• Document text
____

Type : Integer (percent)
Default : (See table)
Min value : 0
Max value : 25
system_losses

The system losses account for performance losses you would expect in a real system that are not explicitly calculated by the PVWatts® model equations.

Type : Float
Default : 12
Min value : 0.0
Max value : 90.0
tilt

The tilt angle is the angle from horizontal of the photovoltaic modules in the array. For a fixed array, the tilt angle is the angle from horizontal of the array where 0° = horizontal, and 90° = vertical. For arrays with one-axis tracking, the tilt angle is the angle from horizontal of the tracking axis. The tilt angle does not apply to arrays with two-axis tracking.

Type : Float
Default : 20
Min Value :
azimuth

For a fixed array, the azimuth angle is the angle clockwise from true north describing the direction that the array faces. An azimuth angle of 180° is for a south-facing array, and an azimuth angle of zero degrees is for a north-facing array. For an array with one-axis tracking, the azimuth angle is the angle clockwise from true north of the axis of rotation. The azimuth angle does not apply to arrays with two-axis tracking. The default value is an azimuth angle of 180° (south-facing) for locations in the northern hemisphere and 0° (north-facing) for locations in the southern hemisphere.

____

• Data records
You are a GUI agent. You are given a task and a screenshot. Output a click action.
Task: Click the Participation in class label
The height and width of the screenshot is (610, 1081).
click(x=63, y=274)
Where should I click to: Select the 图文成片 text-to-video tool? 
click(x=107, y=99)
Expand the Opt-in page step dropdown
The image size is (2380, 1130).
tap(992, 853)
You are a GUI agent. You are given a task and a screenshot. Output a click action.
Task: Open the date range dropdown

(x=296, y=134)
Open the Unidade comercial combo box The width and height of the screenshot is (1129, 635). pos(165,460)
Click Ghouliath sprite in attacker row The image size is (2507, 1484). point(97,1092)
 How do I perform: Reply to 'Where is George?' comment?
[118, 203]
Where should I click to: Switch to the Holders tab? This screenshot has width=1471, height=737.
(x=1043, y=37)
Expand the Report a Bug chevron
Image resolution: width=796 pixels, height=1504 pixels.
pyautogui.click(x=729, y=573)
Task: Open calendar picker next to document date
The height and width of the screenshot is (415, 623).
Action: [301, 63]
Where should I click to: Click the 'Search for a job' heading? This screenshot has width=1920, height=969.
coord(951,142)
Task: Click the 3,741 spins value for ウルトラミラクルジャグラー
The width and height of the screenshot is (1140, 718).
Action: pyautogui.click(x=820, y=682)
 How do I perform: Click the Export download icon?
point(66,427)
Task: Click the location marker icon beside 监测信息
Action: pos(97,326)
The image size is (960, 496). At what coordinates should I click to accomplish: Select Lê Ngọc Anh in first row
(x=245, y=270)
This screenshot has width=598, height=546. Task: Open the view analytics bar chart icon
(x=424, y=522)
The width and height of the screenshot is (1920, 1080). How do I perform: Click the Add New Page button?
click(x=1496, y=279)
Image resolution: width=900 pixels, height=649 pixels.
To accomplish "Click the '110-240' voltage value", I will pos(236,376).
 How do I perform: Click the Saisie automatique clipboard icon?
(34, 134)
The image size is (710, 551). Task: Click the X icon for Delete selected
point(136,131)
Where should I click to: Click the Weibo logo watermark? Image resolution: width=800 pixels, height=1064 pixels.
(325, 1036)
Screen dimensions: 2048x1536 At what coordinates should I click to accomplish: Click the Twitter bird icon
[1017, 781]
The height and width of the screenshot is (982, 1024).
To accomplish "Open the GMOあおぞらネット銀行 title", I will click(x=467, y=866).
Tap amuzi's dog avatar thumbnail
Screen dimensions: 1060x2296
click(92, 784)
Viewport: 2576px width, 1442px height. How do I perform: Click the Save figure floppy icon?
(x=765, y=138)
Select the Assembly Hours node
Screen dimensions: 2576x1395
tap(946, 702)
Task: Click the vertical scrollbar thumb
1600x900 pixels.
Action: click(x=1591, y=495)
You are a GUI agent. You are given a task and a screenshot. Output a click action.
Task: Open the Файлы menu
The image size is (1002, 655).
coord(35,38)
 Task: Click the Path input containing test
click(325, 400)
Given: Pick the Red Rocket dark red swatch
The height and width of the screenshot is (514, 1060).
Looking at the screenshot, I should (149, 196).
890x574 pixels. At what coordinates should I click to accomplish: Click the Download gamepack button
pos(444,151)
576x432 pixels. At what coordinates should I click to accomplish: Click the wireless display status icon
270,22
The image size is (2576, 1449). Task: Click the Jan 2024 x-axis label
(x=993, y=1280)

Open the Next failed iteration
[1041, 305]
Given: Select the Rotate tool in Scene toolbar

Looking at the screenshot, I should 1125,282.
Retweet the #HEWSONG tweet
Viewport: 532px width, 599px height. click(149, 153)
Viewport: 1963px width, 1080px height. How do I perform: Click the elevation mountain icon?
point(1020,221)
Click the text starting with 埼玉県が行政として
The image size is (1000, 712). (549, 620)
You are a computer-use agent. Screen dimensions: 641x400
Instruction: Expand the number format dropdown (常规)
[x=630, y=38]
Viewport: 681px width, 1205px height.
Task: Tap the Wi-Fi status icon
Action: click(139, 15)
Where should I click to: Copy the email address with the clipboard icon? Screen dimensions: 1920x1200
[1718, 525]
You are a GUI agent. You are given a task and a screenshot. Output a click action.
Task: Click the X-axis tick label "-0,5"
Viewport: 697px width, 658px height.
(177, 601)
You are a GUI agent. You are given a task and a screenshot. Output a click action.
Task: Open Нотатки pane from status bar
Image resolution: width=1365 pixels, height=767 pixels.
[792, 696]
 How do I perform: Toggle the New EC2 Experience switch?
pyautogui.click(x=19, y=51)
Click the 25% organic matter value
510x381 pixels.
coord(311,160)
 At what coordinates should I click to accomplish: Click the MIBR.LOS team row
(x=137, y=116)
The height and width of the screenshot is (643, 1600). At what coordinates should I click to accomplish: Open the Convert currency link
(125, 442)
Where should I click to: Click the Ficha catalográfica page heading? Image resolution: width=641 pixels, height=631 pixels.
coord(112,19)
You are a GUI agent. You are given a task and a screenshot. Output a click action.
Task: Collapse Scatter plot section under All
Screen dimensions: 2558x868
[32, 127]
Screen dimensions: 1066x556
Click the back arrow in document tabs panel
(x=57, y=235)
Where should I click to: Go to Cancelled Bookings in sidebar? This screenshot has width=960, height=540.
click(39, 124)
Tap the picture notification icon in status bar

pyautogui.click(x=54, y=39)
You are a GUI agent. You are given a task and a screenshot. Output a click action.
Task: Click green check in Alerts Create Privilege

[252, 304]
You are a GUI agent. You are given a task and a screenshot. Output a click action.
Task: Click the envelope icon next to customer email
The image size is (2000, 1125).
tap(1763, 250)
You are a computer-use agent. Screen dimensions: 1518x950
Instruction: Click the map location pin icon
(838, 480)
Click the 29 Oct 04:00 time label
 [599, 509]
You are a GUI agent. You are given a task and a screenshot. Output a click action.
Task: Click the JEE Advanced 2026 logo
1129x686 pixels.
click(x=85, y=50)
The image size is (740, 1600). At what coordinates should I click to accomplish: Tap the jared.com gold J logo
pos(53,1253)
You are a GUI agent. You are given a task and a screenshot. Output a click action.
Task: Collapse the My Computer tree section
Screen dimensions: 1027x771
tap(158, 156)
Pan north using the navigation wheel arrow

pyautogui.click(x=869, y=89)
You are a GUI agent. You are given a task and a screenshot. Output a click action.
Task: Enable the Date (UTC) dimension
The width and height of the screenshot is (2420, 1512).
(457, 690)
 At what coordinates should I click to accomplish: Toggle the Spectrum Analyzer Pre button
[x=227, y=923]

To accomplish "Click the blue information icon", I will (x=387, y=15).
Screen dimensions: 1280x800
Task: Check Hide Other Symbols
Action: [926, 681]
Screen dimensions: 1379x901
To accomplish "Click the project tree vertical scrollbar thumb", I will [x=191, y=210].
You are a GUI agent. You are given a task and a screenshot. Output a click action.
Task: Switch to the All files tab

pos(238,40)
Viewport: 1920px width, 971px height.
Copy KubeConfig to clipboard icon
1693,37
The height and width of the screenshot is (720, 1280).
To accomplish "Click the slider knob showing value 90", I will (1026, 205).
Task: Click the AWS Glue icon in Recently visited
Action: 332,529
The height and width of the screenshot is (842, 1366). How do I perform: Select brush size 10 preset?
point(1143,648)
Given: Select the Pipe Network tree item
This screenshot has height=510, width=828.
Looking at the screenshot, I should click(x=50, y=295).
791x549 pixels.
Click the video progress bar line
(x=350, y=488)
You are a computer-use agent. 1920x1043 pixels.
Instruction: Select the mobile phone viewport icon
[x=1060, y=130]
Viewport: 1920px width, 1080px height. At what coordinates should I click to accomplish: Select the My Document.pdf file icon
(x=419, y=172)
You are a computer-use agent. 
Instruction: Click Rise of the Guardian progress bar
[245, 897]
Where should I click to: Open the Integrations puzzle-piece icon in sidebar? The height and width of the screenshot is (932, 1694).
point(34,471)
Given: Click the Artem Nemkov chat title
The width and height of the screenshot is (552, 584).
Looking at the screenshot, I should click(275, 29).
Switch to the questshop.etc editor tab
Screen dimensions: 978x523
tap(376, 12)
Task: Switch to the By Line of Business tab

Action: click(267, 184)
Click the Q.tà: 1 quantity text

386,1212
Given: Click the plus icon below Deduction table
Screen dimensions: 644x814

____

• Instruction 1
From the PVWatts parameter text, print word for word the stretch from "The system losses" through "PVWatts® model equations.".
• Instruction 2
Condense the paragraph of the PVWatts parameter text that begins "For a fixed array, the azimuth angle" into a short bulleted list that keeps its main facts.

• Task solution 1
The system losses account for performance losses you would expect in a real system that are not explicitly calculated by the PVWatts® model equations.

• Task solution 2
- Fixed array: the azimuth is the angle clockwise from true north giving the direction the array faces. 180° means south-facing, and 0° means north-facing.
- One-axis tracking: the azimuth is the angle clockwise from true north of the axis of rotation.
- Two-axis tracking: the azimuth does not apply.
- Default: 180° (south-facing) in the northern hemisphere and 0° (north-facing) in the southern hemisphere.